▸ **Your instructions**:
Your answer must consist of exactly the lines below, starting with the line with "Task: Sort by the Status column header" and going on through the line with "Screen dimensions: 356x201", and nothing else.

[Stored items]
■ ■ ■ ■ ■
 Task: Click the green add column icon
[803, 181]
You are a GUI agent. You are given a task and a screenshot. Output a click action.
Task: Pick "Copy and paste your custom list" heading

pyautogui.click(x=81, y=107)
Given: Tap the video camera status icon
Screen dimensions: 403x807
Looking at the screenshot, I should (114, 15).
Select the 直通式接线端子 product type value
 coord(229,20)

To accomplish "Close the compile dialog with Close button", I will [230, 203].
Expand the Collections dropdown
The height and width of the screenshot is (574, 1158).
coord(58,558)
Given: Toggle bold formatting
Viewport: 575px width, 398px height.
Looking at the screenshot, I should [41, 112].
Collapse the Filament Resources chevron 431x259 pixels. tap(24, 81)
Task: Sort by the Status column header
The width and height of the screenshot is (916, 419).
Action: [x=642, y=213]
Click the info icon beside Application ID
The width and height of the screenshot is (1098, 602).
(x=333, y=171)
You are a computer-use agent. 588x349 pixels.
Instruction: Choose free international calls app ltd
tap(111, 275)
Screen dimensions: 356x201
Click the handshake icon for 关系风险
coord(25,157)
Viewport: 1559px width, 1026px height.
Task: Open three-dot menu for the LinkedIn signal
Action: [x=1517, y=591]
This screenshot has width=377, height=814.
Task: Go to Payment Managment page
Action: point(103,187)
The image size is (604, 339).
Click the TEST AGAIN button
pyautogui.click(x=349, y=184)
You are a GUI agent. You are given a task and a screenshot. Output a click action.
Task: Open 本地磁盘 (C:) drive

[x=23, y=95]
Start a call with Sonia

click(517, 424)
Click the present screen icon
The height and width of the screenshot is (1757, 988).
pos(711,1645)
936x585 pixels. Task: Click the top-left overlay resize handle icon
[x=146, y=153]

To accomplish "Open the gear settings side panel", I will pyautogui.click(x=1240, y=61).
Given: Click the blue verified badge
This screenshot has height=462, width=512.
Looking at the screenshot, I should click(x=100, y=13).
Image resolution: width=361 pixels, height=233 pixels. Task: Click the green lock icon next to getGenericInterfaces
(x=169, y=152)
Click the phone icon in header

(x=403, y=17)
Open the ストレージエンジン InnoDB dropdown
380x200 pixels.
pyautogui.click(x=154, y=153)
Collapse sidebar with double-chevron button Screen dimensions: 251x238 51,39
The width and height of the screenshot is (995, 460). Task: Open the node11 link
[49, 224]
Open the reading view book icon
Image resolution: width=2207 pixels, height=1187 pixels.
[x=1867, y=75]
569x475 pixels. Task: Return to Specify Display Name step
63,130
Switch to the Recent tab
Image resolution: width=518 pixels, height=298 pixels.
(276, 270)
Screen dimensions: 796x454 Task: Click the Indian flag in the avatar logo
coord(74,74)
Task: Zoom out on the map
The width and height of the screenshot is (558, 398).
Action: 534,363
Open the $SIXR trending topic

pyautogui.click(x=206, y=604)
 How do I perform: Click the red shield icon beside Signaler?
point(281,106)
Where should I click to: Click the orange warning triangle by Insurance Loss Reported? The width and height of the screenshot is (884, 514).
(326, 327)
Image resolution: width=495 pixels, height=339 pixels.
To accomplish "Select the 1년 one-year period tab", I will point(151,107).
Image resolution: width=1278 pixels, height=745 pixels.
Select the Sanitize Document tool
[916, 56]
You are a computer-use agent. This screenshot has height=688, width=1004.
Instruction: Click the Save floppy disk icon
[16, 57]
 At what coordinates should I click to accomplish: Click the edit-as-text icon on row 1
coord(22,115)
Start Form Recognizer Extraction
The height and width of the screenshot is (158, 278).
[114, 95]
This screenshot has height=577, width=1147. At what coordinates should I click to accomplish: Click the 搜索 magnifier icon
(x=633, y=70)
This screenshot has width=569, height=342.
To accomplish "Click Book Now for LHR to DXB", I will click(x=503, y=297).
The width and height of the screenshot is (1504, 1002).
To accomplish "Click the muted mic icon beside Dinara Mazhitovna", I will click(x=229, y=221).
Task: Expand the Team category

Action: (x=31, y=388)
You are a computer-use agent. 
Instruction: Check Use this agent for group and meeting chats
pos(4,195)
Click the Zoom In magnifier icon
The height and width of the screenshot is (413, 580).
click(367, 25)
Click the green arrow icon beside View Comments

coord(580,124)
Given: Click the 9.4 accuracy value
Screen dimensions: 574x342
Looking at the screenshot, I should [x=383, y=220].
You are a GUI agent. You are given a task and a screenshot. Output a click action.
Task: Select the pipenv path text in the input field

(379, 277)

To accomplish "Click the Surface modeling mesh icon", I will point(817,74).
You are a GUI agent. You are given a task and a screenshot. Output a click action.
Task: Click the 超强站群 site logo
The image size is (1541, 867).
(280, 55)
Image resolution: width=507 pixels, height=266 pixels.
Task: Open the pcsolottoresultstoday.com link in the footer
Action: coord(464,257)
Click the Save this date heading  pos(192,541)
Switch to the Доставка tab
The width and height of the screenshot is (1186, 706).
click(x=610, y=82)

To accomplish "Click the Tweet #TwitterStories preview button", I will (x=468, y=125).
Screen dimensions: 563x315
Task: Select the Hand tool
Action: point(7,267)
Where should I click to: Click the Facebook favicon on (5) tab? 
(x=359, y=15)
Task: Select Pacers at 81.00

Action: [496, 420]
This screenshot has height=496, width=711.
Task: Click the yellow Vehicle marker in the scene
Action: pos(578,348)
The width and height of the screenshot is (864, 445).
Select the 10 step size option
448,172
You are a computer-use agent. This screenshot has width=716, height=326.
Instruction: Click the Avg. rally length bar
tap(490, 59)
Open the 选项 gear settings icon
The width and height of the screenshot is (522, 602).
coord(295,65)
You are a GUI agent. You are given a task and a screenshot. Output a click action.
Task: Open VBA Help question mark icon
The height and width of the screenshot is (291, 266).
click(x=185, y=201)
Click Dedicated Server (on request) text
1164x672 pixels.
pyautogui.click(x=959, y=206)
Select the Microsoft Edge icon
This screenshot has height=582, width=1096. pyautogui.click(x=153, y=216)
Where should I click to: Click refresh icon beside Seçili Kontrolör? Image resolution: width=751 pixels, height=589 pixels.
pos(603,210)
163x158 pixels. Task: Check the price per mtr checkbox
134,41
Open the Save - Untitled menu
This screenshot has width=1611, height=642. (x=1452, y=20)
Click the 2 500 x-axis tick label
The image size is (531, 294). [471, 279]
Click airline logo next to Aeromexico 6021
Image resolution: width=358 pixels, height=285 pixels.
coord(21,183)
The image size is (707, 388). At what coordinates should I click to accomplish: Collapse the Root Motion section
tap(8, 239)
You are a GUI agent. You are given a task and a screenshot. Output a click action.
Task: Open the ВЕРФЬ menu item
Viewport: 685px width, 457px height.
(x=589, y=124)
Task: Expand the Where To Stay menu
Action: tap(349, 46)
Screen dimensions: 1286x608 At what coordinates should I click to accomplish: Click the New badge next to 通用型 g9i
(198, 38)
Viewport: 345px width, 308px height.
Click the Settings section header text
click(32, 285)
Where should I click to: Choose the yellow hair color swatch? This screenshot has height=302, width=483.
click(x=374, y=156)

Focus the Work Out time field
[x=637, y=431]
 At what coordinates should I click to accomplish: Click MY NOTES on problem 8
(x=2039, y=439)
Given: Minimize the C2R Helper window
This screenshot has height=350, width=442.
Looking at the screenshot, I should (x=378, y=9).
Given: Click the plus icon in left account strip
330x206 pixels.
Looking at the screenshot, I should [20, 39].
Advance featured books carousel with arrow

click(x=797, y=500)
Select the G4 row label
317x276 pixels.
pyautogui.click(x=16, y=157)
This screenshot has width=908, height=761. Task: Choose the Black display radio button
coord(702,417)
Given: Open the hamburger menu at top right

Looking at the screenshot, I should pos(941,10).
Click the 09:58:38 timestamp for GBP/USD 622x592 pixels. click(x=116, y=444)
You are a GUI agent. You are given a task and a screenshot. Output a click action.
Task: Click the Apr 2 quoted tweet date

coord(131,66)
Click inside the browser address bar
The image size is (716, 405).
■ ■ ■ ■ ■
▸ **Solution below**:
Task: Sort by the Status column header
The width and height of the screenshot is (916, 419).
Action: [x=642, y=213]
Click the info icon beside Application ID
The width and height of the screenshot is (1098, 602).
(x=333, y=171)
You are a computer-use agent. 588x349 pixels.
Instruction: Choose free international calls app ltd
tap(111, 275)
Screen dimensions: 356x201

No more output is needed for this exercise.